La fotografía de torneos infantiles de tenis es un territorio especial dentro de la fotografía deportiva, con reglas propias y muy poco en común con una versión simplificada del tenis amateur o profesional adulto. Aquí no hay una técnica pulida hasta el automatismo, ni cálculo frío, ni emociones artificiales y teatrales. En cambio, hay algo que hoy en día se vuelve cada vez más raro incluso en el deporte de élite: una sinceridad absoluta.


Los jóvenes jugadores compiten tal como sienten. Cada punto es un pequeño acontecimiento, cada intercambio una historia personal. La alegría por ganar y la frustración por un error aparecen de forma instantánea. Para el fotógrafo, esto implica estar siempre preparado. La emoción no tiene por qué llegar después de un juego. Puede surgir tras un solo golpe, una mirada al entrenador o una reacción ante la decisión del juez.



Por eso el tenis infantil suele llamarse una “mina de oro de emociones”. Muchos fotógrafos deportivos de primer nivel que han trabajado en torneos de Grand Slam reconocen en entrevistas que sus imágenes más vivas y humanas fueron tomadas precisamente en competiciones juveniles e infantiles. Donde los adultos ya saben controlarse, los niños todavía viven plenamente el momento.

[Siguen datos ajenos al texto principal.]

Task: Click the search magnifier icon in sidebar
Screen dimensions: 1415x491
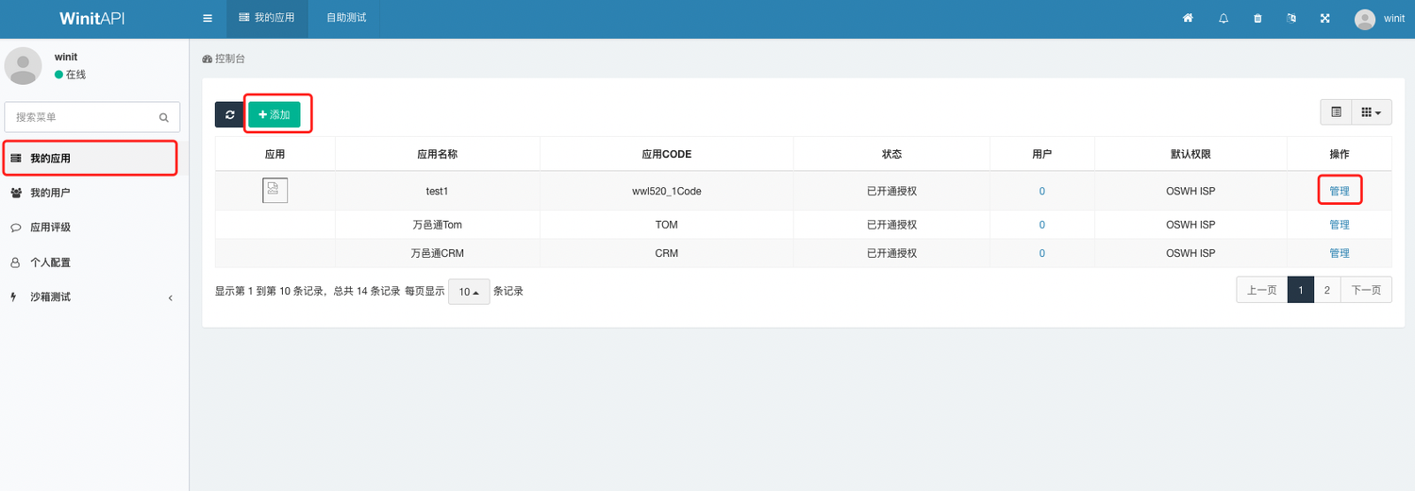Action: click(x=163, y=118)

Desde el punto de vista técnico, sin embargo, este tipo de fotografía dista mucho de ser sencilla. Los movimientos de los jóvenes jugadores son impredecibles, la técnica aún se está formando y los golpes pueden parecer poco convencionales o incluso caóticos. Pero es precisamente esto lo que crea una plástica visual especial. Líneas quebradas, giros bruscos del cuerpo, pasos tardíos o, por el contrario, saltos demasiado tempranos hacen que las fotografías sean dinámicas y visualmente intensas. Allí donde los profesionales ejecutan movimientos afinados al milímetro, cada imagen con niños es única.


En una pista infantil los esquemas funcionan mal. Resulta difícil calcular de antemano el momento exacto, elegir la “fase correcta” del golpe y esperar durante horas. Las mejores fotografías suelen nacer entre los momentos clásicos: en las pausas, en las reacciones, en el desplazamiento hacia la pelota o justo después del intercambio. Esto exige del fotógrafo no tanto paciencia como rapidez de reacción y la capacidad de leer el juego.



El aspecto psicológico es otro punto clave. La cámara en un torneo infantil no debe convertirse en un factor de presión. Es fundamental mantenerse como observador y no como cazador de dramatismo. El deporte infantil es una historia de crecimiento, de camino recorrido y de primeros pasos, no de sensaciones a cualquier precio. Una buena fotografía es aquella a la que el niño pueda volver años después con una sonrisa y no con incomodidad.


Hay además un aspecto del que rara vez se habla en los manuales técnicos. Trabajar en torneos infantiles proporciona al fotógrafo una fuerte carga emocional. La pasión, la sinceridad, el brillo en los ojos y la fe en cada pelota reinician de forma sorprendente la percepción del deporte. Tras varios días de este tipo de trabajo, uno empieza a mirar el tenis de manera más simple y más pura, recordando por qué se enamoró del juego en primer lugar.


El tenis infantil no es una etapa preparatoria para la “verdadera” fotografía. Es un género independiente que exige atención, respeto y comprensión. Aquí es más fácil atrapar el momento, pero más difícil convertirlo en algo realmente significativo. Y precisamente en eso reside su principal valor para el fotógrafo deportivo.